Analysing Quantitative Data. Raymond A Kent
missing values and ‘Don’t know’ responses;
coding open-ended questions;
creating crisp or fuzzy set memberships from nominal, ordered category, ranked or metric measures.
Most of these tasks can be accomplished by using SPSS procedures, which are explained in Boxes 2.2–2.6 in this chapter.
Regrouping values
Where there are several or many values in a nominal or ordered category variable, particularly if the number of cases in the dataset is fewer than 300 or so, or if the frequencies in some of the categories are very small, it may make sense to add together the frequencies in adjacent categories if the variable is ordered, or in a way that ‘makes sense’ if it is nominal. In the alcohol marketing survey, respondents were asked what they felt about alcohol adverts on the whole. Figure 2.4, for example, shows that only 13 out of a total of 920 respondents from the alcohol marketing survey responded ‘I like alcohol adverts a lot’. It seems sensible to add these to the next category, ‘I like alcohol adverts a little’. To keep the value set balanced, the disliking of adverts a little and a lot can also be added together. The 17 who responded ‘Don’t know’ can be treated as missing values (the handling of missing values is considered later in this chapter). The resulting table is shown in Figure 2.5. Note that the Valid Percent is based on the 903 non-missing responses. Box 2.2 shows you how to do this in SPSS.

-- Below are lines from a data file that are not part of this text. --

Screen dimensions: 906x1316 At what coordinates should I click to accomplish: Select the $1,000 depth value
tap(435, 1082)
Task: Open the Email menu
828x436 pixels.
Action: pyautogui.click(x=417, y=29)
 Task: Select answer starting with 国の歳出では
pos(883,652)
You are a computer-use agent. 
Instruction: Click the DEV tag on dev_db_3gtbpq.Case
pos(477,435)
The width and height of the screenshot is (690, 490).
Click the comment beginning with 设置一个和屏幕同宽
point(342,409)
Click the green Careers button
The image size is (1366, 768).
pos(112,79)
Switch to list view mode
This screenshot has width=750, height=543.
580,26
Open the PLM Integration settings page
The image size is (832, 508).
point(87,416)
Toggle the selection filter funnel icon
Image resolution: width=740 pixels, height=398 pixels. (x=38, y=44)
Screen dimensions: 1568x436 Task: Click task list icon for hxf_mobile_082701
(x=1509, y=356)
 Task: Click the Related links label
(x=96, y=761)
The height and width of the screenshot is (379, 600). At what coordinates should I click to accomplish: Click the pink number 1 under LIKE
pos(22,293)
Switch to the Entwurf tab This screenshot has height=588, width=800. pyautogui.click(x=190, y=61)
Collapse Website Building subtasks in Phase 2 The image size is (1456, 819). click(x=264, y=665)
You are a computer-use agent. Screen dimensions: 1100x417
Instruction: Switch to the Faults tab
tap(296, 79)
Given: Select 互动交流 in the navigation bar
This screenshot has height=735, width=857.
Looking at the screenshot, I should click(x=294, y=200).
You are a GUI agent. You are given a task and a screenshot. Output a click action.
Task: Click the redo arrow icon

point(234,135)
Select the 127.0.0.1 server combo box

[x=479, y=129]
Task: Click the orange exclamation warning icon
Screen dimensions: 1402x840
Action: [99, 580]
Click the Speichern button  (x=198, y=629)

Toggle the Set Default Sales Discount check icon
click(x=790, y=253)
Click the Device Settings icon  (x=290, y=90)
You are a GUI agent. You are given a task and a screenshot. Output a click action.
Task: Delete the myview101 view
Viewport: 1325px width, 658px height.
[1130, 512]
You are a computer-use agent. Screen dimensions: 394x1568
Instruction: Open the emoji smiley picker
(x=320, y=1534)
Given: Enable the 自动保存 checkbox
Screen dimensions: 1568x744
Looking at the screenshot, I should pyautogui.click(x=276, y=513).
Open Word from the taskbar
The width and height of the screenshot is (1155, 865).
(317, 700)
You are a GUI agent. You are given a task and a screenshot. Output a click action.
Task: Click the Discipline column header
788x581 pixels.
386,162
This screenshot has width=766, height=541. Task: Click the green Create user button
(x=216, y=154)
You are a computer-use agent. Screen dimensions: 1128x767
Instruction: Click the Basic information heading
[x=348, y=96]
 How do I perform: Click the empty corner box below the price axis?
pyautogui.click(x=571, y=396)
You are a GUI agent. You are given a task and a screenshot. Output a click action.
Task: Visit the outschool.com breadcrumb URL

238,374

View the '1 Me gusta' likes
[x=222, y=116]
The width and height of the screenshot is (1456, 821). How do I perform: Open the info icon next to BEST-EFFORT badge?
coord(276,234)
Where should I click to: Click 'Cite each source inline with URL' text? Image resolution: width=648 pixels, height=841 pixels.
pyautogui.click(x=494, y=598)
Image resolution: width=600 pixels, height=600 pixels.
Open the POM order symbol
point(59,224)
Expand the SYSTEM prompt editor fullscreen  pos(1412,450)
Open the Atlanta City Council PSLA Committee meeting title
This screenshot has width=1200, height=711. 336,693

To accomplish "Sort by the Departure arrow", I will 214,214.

Figure 2.4 Liking of alcohol adverts
Figure 2.5 Liking of alcohol adverts collapsed to three categories
Box 2.2 Regrouping values in SPSS
If you need to transform a variable by regrouping categories, then it is the Recode procedure that you need. From the Value Labels box (which you can obtain from the Variable View screen) you can see that the codes allocated for the responses to how they felt about alcohol adverts as a whole are as shown in Figure 2.6. We need to add together codes 1 and 2, codes 4 and 5, and treat code 6 as a missing value. In SPSS, from the Menu bar, select Transform|Recode Into Different Variables. From the list of variables, select Likeads (‘How do you feel about alcohol adverts on the whole?’) and transfer to the Input Variable –> Output Variable box. Now click on Old and New Values. We need codes 1 and 2 to become 1, so in the Old Value dialog area on the left click on the first Range radio button and enter 1 then through and 2. In the New Value dialog area on the right enter 1 in the Value box and click on Add. This instruction will now be entered into the Old –> New box. We want to change code 3 to 2, so click on the Value radio button under Old Value and enter 3. Now enter 2 under New Value and click on Add. We now want codes 4 and 5 to be 3. Click on the Range radio button and enter 4 through 5. Under New Value enter 3 and click on Add. Click on Continue. Under Old Value, add code 6 and click on System-missing under New Value. Give the Output Variable a name in the Name box, for example Likeads3, and click on Change then OK. The new variable will appear as the last column.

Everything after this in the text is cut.